• AUFGABEN:
1. Welchen Grund nennt Summers im Textausschnitt über die chinesische Entwicklungsbank AIIB dafür, dass die Gründung dieser Bank bei den Verbündeten der USA so viel Zustimmung gefunden hat? Antworte in ein bis drei Sätzen.
2. Schreib den Textausschnitt über die chinesische Entwicklungsbank AIIB und die Rolle der USA nach dem letzten Satz weiter.

• TEXTAUSSCHNITT:
────────

Politik

Amerikas Elite sieht das Ende der Weltmacht-Rolle der USA gekommen

In der amerikanischen Elite scheint ein Umdenken einzusetzen: Mit dem ehemaligen Finanzminister Lawrence Summers spricht erstmals ein hochrangiger Politiker und Finanz-Fachmann von Ende der amerikanischen Vorherrschaft in der Welt. Der Anlass ist der gescheiterte Versuch der US-Regierung, seine Verbündeten von der neuen chinesischen Entwicklungsbank AIIB fernzuhalten.
08.04.2015 00:44
Lesezeit: 3 min

Der gescheiterte Versuch der US-Regierung, ihre Verbündeten daran zu hindern, sich an der neuen chinesischen Entwicklungsbank zu beteiligen, wird in Washington überraschend als eine grundsätzliche Wende in den geopolitischen Ambitionen der USA gesehen. Angeführt von Großbritannien, hatten sich in kurzer Folge alle wichtigen Verbündeten der USA einschließlich Deutschlands und Italiens sowie Australien an der Asian Infrastructure Investment Bank (AIIB) beteiligt. Auch Russland will bei der AIIB mitmachen. 

Der ehemalige Finanzminister und Präsident der Harvard-Universität, Laurence Summers, analysiert in einem Artikel auf seiner Website die neue Rolle, die den Amerikanern in einer multipolaren Welt zukommt. Summers meint, dass es den Amerikanern nicht gelungen sei, „ein Dutzend seiner traditionellen Verbündeten, beginnend mit Großbritannien, zu überzeugen“, dem Werben Chinas zu widerstehen. Die Einrichtung einer neuen Entwicklungsbank (AIIB) sei auch deshalb auf so große Zustimmung bei den Verbündeten gestoßen, weil es den Amerikanern nicht gelungen sei, die bestehenden Institutionen wie den IWF den neuen weltpolitischen Gegebenheiten entsprechend zu strukturieren: „Chinas wirtschaftliche Größe und die Tatsache, dass die Schwellenländer bereits die Hälfte der industriellen Weltproduktion vorbringen, verlangen nach einer neuen globalen wirtschaftlichen Architektur.“

Summers sieht überraschenderweise auch die dominante Position des IWF gefährdet, weil der von den USA dominierte Währungsfonds bisher nicht in der Lage gewesen sei, sich eine moderne Struktur zu geben, die den veränderten globalen Rahmenbedingungen Rechnung trägt. Summers kennt die internationalen Finanzinstitutionen von innen: Er war viele Jahre Chefökonom der Weltbank gewesen. Die USA hatten bis zuletzt jegliche Reform des IWF blockiert und damit verhindert, dass aufstrebende Mächte wie etwa China eine größere Rolle im IWF spielen könnten.

────────

• DATENSATZLISTE:

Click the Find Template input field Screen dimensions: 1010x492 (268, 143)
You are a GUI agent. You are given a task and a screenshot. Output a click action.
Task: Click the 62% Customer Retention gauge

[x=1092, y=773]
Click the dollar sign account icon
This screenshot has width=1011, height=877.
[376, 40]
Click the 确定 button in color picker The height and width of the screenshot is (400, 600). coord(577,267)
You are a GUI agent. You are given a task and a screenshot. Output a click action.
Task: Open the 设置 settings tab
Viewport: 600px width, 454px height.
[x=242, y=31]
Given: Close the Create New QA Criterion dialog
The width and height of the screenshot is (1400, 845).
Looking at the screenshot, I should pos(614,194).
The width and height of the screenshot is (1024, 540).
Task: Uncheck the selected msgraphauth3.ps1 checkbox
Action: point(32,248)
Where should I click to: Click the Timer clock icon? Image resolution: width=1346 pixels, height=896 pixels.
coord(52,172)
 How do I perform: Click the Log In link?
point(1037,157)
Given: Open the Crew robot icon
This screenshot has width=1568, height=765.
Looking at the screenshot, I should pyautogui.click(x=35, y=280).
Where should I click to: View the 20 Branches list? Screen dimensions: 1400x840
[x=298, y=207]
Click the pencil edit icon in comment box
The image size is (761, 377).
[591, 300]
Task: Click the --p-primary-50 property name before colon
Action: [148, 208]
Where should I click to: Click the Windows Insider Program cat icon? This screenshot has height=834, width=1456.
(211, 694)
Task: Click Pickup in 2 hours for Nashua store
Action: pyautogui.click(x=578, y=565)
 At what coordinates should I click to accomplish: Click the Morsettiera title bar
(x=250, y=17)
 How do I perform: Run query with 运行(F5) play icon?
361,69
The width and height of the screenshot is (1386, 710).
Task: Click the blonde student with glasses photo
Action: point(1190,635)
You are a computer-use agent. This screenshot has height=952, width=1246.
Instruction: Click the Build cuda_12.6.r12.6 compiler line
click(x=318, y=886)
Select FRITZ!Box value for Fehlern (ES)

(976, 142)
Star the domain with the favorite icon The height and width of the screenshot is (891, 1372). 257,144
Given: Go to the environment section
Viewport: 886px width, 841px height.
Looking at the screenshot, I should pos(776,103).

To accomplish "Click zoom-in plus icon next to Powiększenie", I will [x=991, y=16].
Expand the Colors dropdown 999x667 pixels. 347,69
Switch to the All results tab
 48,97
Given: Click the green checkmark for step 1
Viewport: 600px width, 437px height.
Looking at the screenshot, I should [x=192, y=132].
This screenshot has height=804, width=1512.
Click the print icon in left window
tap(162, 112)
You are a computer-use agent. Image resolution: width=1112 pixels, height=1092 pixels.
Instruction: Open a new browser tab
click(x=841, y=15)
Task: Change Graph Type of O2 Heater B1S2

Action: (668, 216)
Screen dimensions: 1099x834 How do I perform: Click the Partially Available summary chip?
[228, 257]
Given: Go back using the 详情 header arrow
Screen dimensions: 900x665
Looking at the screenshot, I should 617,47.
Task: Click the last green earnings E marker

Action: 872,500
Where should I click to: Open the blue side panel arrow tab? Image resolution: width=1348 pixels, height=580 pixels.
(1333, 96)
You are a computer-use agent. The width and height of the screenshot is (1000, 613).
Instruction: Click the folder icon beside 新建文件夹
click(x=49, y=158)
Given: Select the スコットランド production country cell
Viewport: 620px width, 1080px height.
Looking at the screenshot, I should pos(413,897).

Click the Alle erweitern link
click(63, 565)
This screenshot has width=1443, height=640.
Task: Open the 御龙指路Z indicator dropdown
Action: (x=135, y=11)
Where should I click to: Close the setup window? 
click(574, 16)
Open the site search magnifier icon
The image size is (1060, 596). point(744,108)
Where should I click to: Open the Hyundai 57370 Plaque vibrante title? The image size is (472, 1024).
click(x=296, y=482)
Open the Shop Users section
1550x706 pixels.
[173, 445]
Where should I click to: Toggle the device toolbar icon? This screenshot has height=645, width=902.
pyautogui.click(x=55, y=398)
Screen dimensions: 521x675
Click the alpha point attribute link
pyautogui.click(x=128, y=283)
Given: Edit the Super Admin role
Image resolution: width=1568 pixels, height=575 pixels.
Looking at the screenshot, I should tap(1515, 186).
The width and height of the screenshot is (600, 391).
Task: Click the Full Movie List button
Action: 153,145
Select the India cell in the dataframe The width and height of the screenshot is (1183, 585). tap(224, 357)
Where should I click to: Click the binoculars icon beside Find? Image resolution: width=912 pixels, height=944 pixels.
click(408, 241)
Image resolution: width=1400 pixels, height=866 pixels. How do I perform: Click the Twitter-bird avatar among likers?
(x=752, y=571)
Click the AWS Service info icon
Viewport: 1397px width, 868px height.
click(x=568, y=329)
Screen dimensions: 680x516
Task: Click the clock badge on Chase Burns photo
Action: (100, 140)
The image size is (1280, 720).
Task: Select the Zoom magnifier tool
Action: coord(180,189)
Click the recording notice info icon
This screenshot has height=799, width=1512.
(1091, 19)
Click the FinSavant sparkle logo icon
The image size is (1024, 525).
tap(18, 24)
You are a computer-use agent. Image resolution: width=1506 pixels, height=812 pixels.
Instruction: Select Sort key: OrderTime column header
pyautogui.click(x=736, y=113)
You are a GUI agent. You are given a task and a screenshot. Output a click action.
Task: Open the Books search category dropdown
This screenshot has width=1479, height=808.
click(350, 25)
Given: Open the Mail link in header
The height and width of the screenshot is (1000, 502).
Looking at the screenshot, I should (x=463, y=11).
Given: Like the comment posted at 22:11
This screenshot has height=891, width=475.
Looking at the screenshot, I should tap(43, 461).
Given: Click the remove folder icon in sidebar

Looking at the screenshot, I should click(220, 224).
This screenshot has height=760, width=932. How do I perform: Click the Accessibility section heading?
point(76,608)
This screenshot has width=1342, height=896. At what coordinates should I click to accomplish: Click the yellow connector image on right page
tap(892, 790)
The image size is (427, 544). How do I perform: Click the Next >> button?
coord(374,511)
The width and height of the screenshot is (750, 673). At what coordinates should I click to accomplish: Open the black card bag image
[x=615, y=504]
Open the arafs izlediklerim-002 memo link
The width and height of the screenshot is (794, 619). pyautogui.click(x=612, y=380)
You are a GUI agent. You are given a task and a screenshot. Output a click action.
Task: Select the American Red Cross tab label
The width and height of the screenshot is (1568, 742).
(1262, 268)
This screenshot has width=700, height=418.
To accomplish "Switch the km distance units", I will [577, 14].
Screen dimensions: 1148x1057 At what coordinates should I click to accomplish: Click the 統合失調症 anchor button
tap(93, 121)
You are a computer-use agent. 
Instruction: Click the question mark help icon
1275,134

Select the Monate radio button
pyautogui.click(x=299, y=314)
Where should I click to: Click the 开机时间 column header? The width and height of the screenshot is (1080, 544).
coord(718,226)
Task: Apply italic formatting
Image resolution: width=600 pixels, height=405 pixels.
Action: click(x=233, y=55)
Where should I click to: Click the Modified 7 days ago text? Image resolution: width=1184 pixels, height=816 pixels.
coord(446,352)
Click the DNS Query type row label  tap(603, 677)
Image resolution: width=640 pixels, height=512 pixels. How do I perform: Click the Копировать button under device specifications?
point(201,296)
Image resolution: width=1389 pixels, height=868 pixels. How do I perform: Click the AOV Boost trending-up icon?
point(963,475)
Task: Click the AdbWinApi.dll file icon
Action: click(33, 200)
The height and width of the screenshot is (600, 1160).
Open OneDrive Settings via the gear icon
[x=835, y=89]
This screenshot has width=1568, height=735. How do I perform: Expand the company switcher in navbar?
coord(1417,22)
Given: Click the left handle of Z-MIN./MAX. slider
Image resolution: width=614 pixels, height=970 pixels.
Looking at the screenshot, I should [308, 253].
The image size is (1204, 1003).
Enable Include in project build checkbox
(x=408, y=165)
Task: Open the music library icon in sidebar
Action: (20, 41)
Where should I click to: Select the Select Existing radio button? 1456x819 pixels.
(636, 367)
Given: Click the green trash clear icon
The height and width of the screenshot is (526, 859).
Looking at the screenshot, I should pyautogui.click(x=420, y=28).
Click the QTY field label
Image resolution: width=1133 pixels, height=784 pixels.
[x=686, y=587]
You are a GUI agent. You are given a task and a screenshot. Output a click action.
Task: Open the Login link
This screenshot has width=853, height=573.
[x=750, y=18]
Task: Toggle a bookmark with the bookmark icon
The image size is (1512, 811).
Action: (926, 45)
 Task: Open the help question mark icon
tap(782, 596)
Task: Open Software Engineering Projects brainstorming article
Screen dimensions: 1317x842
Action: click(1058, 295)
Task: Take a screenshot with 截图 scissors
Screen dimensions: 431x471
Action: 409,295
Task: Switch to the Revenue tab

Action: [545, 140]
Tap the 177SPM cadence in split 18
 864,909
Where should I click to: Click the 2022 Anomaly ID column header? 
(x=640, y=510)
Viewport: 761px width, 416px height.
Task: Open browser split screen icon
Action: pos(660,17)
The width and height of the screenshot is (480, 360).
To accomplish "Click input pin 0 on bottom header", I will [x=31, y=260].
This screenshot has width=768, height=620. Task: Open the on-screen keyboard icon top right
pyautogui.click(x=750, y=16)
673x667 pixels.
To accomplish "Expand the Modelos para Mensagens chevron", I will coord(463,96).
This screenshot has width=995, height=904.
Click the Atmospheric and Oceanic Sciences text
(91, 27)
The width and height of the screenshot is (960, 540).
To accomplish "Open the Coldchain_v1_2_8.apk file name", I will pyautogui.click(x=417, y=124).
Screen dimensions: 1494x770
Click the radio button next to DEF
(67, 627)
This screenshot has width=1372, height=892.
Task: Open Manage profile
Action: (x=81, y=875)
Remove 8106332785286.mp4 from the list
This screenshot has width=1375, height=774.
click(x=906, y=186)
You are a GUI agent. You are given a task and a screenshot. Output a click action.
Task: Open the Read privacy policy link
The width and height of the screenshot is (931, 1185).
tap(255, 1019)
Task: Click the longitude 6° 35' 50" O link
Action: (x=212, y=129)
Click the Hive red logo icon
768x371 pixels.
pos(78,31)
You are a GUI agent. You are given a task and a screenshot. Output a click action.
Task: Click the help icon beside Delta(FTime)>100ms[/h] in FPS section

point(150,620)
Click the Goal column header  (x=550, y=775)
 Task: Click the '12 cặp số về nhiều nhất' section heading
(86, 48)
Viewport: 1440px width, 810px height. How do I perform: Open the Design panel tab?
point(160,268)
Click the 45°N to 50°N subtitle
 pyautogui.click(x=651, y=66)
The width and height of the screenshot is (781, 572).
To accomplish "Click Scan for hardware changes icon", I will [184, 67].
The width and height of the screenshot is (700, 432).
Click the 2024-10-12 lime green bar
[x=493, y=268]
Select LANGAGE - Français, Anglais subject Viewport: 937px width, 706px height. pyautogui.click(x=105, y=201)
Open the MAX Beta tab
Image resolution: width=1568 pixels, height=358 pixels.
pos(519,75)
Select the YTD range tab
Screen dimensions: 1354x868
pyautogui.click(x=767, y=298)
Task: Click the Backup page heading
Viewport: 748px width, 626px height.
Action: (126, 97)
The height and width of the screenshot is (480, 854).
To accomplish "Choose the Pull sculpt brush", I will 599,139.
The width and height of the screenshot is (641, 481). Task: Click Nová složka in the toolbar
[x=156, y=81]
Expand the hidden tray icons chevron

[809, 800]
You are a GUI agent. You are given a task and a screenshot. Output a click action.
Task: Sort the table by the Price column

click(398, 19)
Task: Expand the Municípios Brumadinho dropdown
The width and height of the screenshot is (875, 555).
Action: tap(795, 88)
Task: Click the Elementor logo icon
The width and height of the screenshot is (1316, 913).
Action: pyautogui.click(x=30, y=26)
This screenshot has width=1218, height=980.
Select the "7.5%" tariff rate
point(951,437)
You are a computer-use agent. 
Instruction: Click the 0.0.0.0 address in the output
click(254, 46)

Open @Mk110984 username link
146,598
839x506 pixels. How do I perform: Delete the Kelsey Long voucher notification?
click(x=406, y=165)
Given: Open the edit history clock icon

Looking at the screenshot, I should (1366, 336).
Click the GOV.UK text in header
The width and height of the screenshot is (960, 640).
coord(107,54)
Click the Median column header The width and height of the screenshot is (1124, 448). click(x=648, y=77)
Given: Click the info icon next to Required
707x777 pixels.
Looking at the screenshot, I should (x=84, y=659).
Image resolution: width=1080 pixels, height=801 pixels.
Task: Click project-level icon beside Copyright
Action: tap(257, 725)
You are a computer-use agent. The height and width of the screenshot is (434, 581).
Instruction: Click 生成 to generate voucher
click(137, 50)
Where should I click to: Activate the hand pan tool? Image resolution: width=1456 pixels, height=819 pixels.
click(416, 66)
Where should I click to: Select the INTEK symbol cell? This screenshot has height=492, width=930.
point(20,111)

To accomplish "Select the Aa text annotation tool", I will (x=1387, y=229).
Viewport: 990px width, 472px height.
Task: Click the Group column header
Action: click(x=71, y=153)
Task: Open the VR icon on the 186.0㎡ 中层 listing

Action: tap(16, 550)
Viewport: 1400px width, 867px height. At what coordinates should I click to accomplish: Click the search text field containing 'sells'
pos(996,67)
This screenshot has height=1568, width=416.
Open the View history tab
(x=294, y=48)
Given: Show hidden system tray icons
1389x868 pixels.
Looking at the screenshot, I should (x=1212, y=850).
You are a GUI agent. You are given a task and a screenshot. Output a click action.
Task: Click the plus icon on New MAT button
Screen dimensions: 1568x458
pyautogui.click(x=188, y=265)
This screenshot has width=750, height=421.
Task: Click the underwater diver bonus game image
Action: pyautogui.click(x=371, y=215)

────────

• LÖSUNGEN:
1. Den USA ist es nicht gelungen, bestehende Institutionen wie den IWF an die neuen weltpolitischen Gegebenheiten anzupassen. Chinas wirtschaftliche Größe und der Umstand, dass die Schwellenländer bereits die Hälfte der industriellen Weltproduktion liefern, verlangen nach Summers' Worten eine neue globale wirtschaftliche Architektur.

2.
Summers vergleicht die Entwicklung mit anderen, historischen Ereignissen, in denen die USA ihre Vormachtstellung in der Welt justieren mussten. Summers nennt das Ende des Goldstandards 1971 und sogar die Konferenz von Bretton Woods als vergleichbar wichtige Meilensteine. Amerika habe seine Rolle als Konsortialführer in der globalen Wirtschaft verloren. Zwar habe es schon immer Phasen der Frustration gegeben, doch die Ereignisse der vergangenen Monate haben für Summers mehr Gewicht.

Summers fordert ein Ende der hegemonialen Ambitionen. Die USA sollten sich weltweit nur noch auf Dinge konzentrieren, die tatsächlich im nationalen Interesse Amerikas liegen. Amerika sei nicht mehr der Lage, die globale Weltwirtschaft allein bestimmen zu können. Summers glaubt, dass „andere Staaten legitimiererweise frustriert sein, wenn sie von den USA offiziell aufgefordert werden, ihre Politik zu verändern. Summers kritisiert in diesem Zusammenhang die dominante Rolle amerikanische Institutionen wie der Regulation, der Ratingagenturen und vor allem der US Gerichte. Viele ausländische Unternehmen sehen große rechtliche Probleme, wenn die USA ihre eigenen Vorstellungen in der Welt durchsetzen möchten.

Summers sieht eine große Gefahr für die USA in den aktuellen Währungskriegen. Es sei nicht möglich, den Dollar als Weltwährung aufrechtzuerhalten, wenn die Währung gleichzeitig aggressiv dazu verwendet werde, partikulare Sicherheitsziele der vereinigten Staaten durchzusetzen.

Für Summers hängt der Verlust der dominanten Stellung der USA in der Welt auch mit dem ungerechten eigenen Wirtschaftssystem zusammen. Amerika müsse seine Mittelschicht stärken. Die USA könnten nicht weltweit gegen Armut und Hunger kämpfen, wenn gleichzeitig im eigenen Land die Armut wachse.

Summers erwartet, dass die Zinsen nirgendwo auf der Welt bis 2020 deutlich über null liegen werden. Die ganze Last des globalen Finanzsystems läge derzeit auf den verschuldeten Staaten. Dadurch entstehe ein asymmetrisches System, welches auch jene Länder unter Druck bringe, die Handelsüberschüsse verzeichnen können.

Eine angemessene Rolle der USA in einem multipolaren Wirtschaftssystem könne nur erreicht werden, wenn sich auch die amerikanische Innenpolitik grundlegend ändere. Die gegenseitige Blockade zwischen Republikanern und Demokraten müsse beendet werden. Beide Parteien müssten gemeinsam Entscheidungen treffen, die dem Wohl der Bürger in Amerika dienen. Nur so könne die USA eine legitime Führungsrolle in der Welt wahrnehmen.

Vor Summers hatte bereits die ehemalige US-Außenministerin Madeleine Albright die bisherige Rolle der USA in den internationalen Organisationen kritisiert. Vor allem der Mangel an Transparenz im IWF stört Albright, wie die chinesische Nachrichtenagentur Xinhua berichtete.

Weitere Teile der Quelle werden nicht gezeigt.